BOP: benzotriazole-l-yl-oxy-tris-(dimethylamino)-phosphoniumfluor ophosphate

DMF: iV.iV-dimethylformamide dr: diastereoisomeric ratio

ESI: electrospray ionisation

NMM: iV-methylmorpholine

¹ H-NMR: Proton Nuclear Magnetic Resonance

HPLC: High Performance Liquid Chromatography

HRMS: High Resolution Mass Spectrometry it: room temperature

TFA: trifluoroacetic acid

TLC: Thin Layer Chromatography

HBMA: Hydroxy butyl methacrylate

Nr: Number

Our goal was to generate centrally-acting analgesic derivatives of KTP that are suitable for systemic administration. KTP is found in the central nervous system, in both brain and spinal cord, where it binds specific receptors and elicits strong analgesic effects.
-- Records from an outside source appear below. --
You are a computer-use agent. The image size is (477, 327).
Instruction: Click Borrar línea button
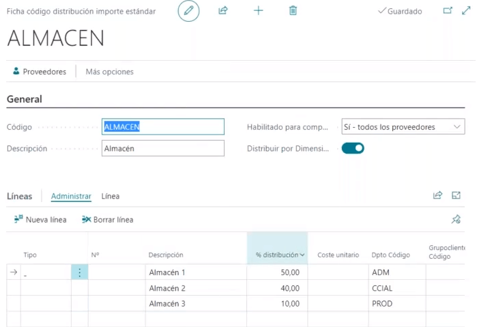107,220
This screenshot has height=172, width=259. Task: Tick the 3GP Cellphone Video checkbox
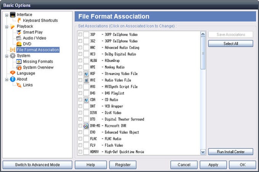click(80, 35)
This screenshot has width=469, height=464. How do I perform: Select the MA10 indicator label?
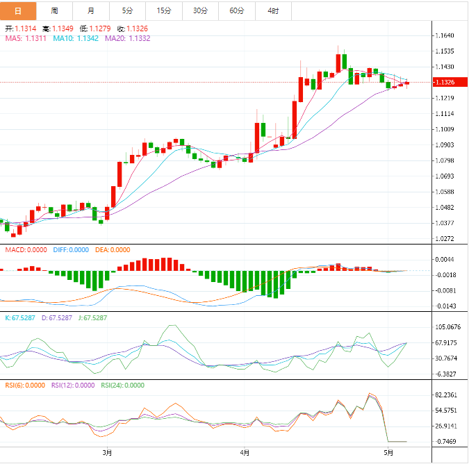77,38
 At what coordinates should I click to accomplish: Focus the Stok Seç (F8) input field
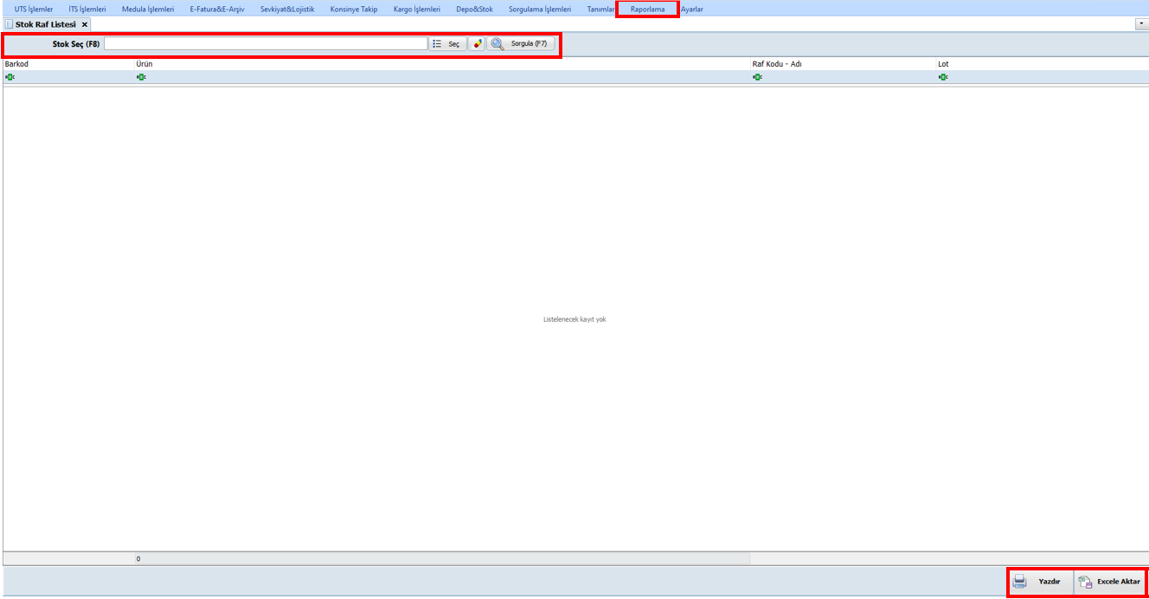(266, 43)
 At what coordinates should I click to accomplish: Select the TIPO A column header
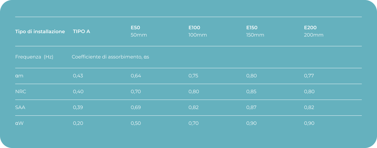point(81,31)
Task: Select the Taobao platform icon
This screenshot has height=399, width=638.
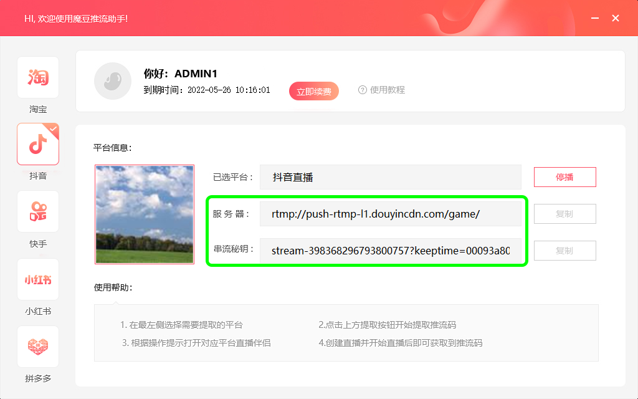Action: [x=38, y=77]
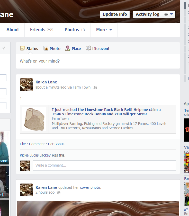Switch to the About tab

tap(13, 30)
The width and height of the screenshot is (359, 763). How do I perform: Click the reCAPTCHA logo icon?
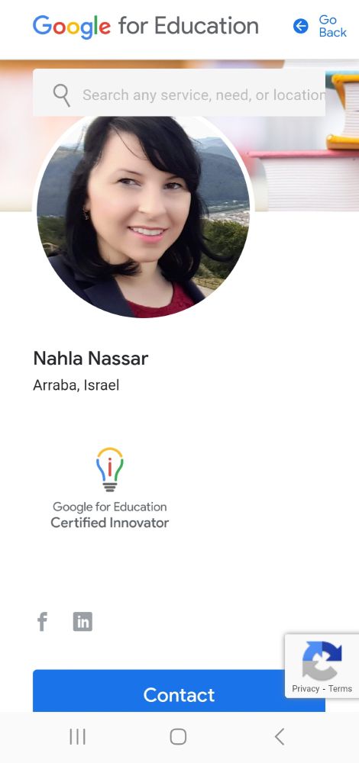322,661

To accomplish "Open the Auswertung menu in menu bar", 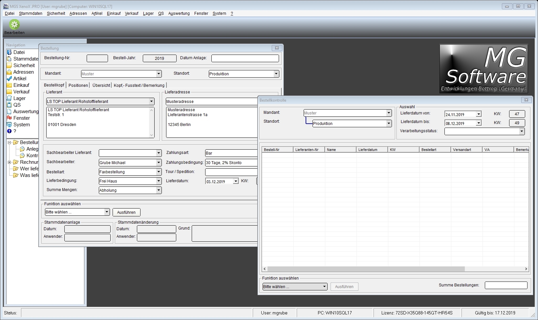I will click(x=179, y=13).
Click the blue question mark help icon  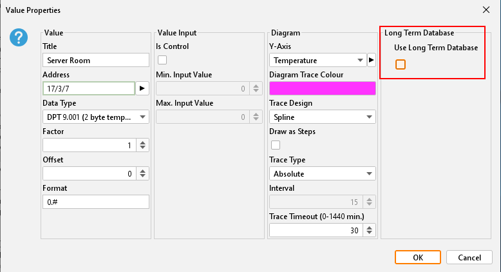(18, 38)
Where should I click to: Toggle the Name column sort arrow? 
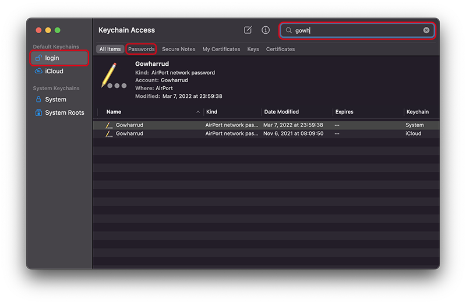198,112
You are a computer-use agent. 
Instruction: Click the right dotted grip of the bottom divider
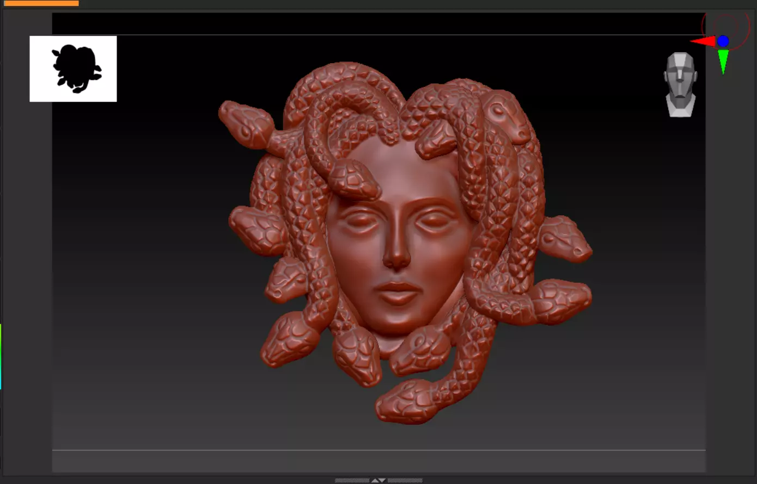point(405,481)
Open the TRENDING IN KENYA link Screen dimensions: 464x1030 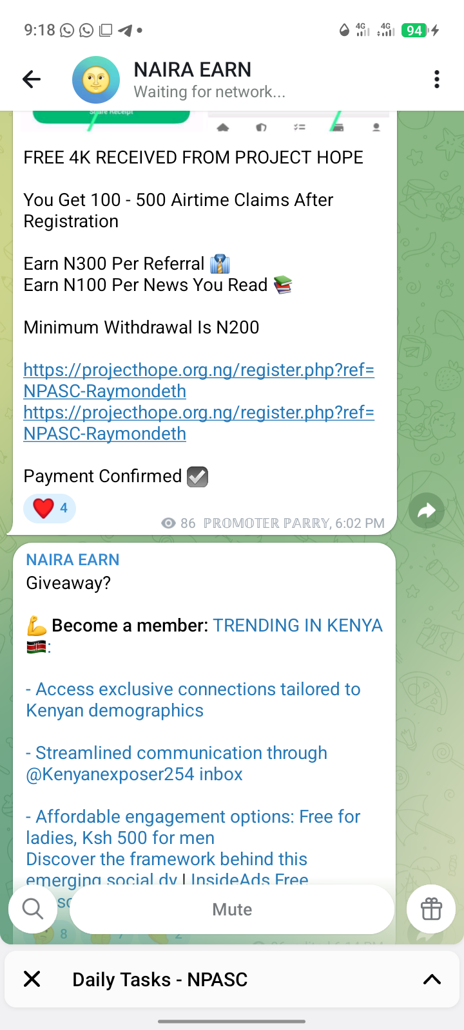[x=298, y=625]

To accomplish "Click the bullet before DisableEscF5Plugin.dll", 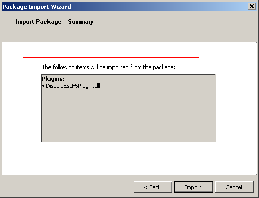I will (43, 86).
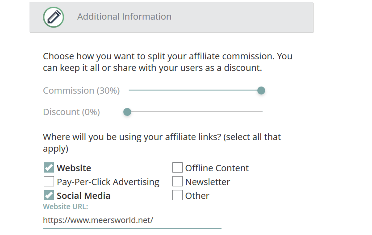
Task: Click the Pay-Per-Click Advertising label
Action: click(x=108, y=182)
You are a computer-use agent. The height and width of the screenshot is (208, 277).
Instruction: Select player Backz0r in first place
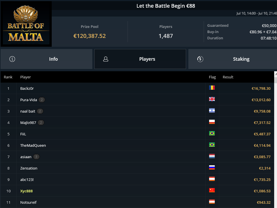pyautogui.click(x=27, y=88)

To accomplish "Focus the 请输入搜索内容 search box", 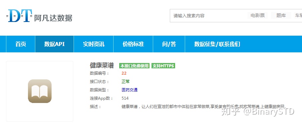I will pyautogui.click(x=208, y=16).
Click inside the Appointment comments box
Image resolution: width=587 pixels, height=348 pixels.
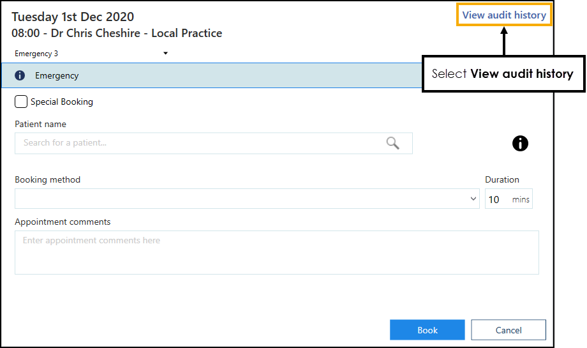click(x=276, y=252)
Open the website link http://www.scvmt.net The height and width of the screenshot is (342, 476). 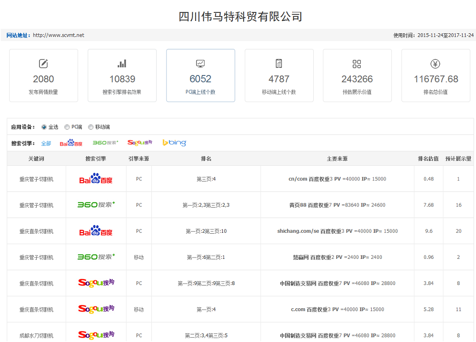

Accordingly, central administration of exogenous KTP produces strong analgesia. However, systemic administration of KTP has no relevant effect, as the molecule does not cross the blood-brain-barrier. The present invention relates to the development of KTP derivatives that cross the blood-brain-barrier and, therefore, can be used as central analgesics by systemic administration. We evidence that we have achieved this goal. First, the central analgesic action of compounds of the invention is shown by the result obtained for the Hot Plate test (a test suitable for identifying centrally and not peripherally acting analgesics). In addition, the formalin test showed an effect for compounds of the invention in both acute and tonic-chronic phases and the observed decrease in formalin-induced c- fos expression in the dorsal horn indicates that compounds of the present invention inhibit spinal nociceptive transmission, indicating a central action. Finally, the naloxone- reversible analgesic effect of compounds of the invention clearly supports a central mechanism of action for this molecule.
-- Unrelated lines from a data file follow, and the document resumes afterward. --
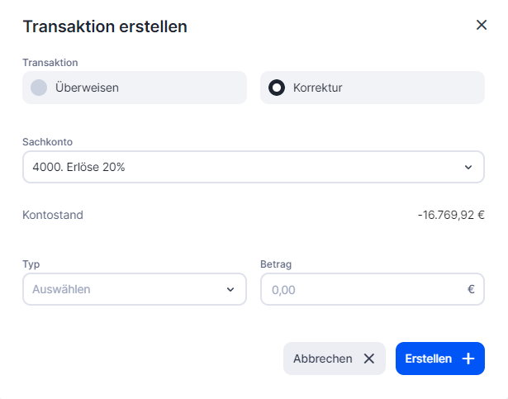The height and width of the screenshot is (399, 508).
Task: Click the Betrag field label
Action: [276, 264]
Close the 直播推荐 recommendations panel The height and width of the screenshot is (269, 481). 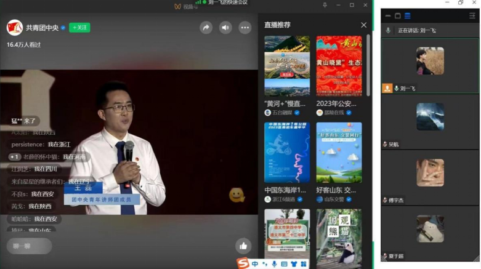[363, 25]
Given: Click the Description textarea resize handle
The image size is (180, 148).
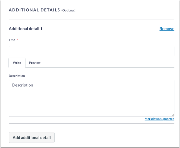Looking at the screenshot, I should click(173, 115).
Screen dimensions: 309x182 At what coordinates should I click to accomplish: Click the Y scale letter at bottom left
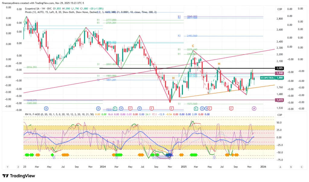pos(8,167)
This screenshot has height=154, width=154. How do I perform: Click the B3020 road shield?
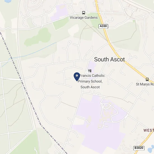tap(139, 148)
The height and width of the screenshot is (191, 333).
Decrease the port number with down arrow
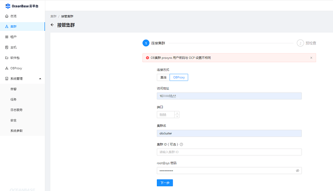tap(177, 116)
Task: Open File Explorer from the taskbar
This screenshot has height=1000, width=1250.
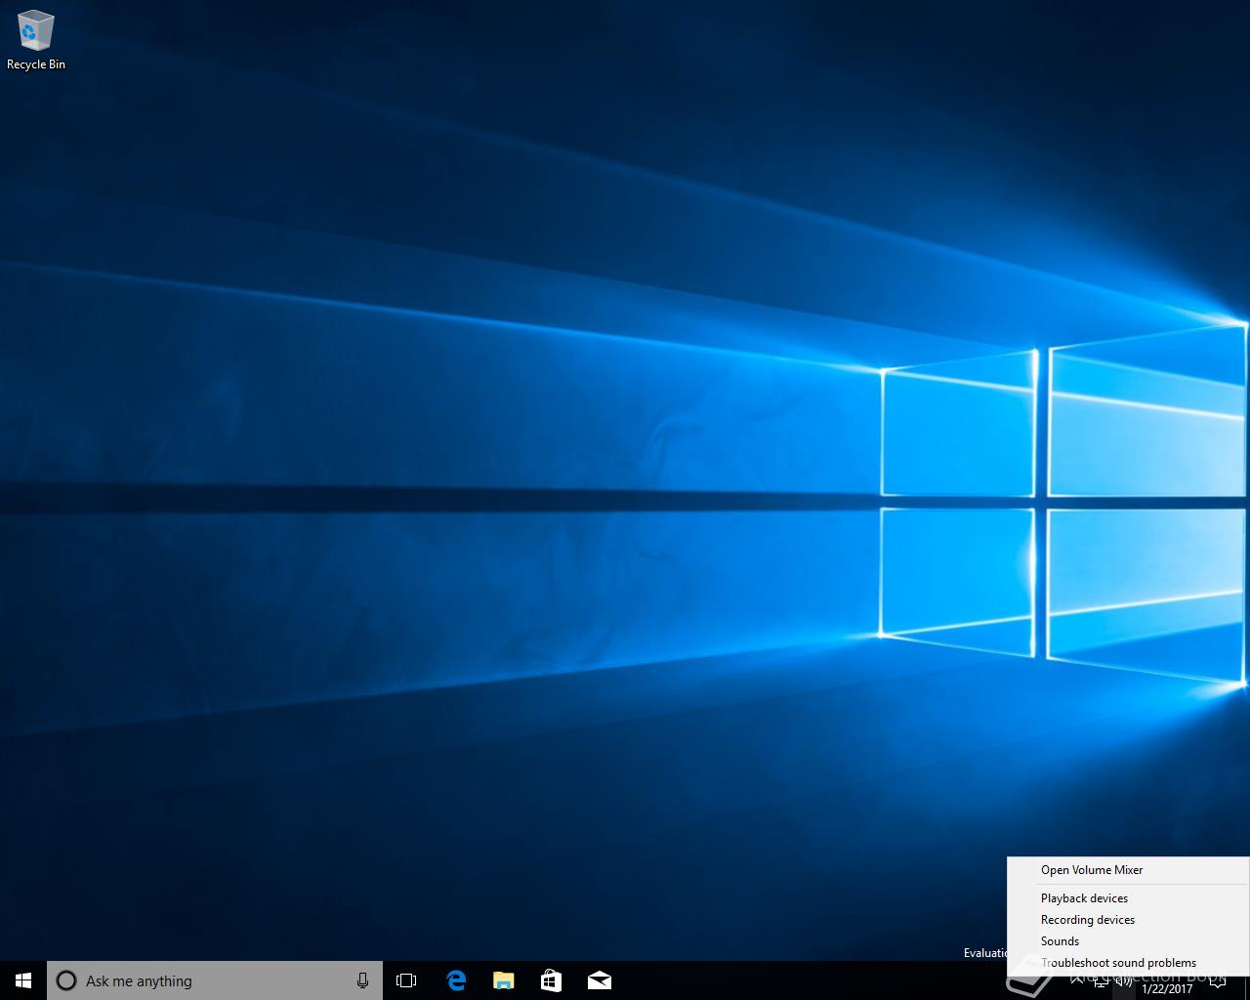Action: (x=504, y=980)
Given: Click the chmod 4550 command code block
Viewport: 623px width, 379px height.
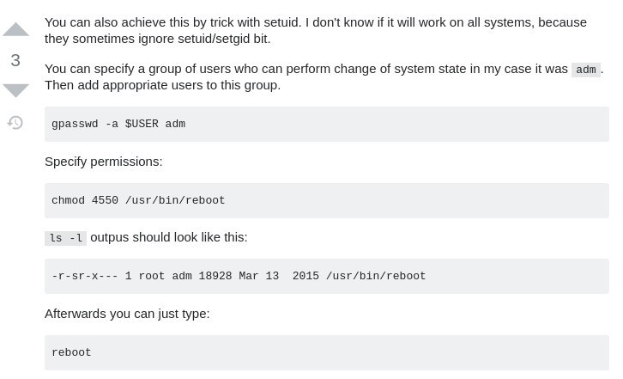Looking at the screenshot, I should click(x=327, y=200).
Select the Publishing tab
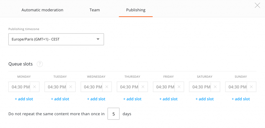 136,10
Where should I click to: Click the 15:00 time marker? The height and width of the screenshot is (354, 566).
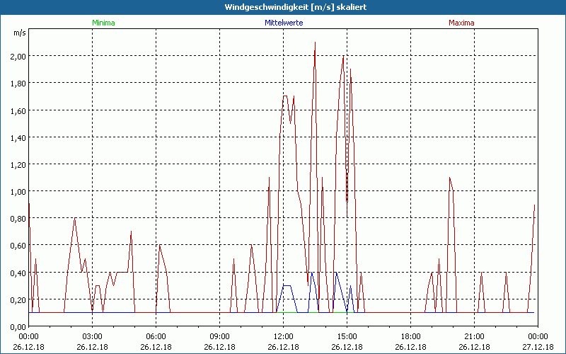click(x=347, y=336)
A further obstacle to the systemic administration of KTP is the rapid degradation of the molecule in contact with plasma proteases. The rapid plasma metabolization

substantially reduces the amount of KTP in systemic circulation, creating an exposure deficit. In order to circumvent this problem, we generated derivatives of KTP-NH2 that are more resistant to plasma degradation. These degradation-resistant, blood-brain-barrier-permeable molecules of the invention are therefore amenable to systemic administration and have the capacity to penetrate into the central nervous system, where they exert a strong analgesic action.

The generated centrally-acting, degradation-resistant molecules of the invention can be administered systemically for the treatment of different types of pain. Pain, in general, may be divided into two subtypes: acute and chronic. Acute pain has a relatively short duration and a sudden onset. One type of acute pain, for example, is cutaneous pain felt on injury to the skin or other damaged tissues. Cutaneous nociceptors (pain-sensitive nerve endings) terminate just below the skin, and due to the high concentration of nerve endings, produce a well defined, localized pain of short duration. Chronic pain refers to a pain that persists after an acute injury, pain related to a persistent or degenerative disease and long- term pain from an unidentifiable cause, such as fibromyalgia. Common types for chronic pain include neuropathic pain, caused by damage to the nervous system such as diabetic neuropathies, inflammatory pain associated with arthritis and rheumatoid diseases, low back pain, cancer pain, post-operative pain and visceral pain.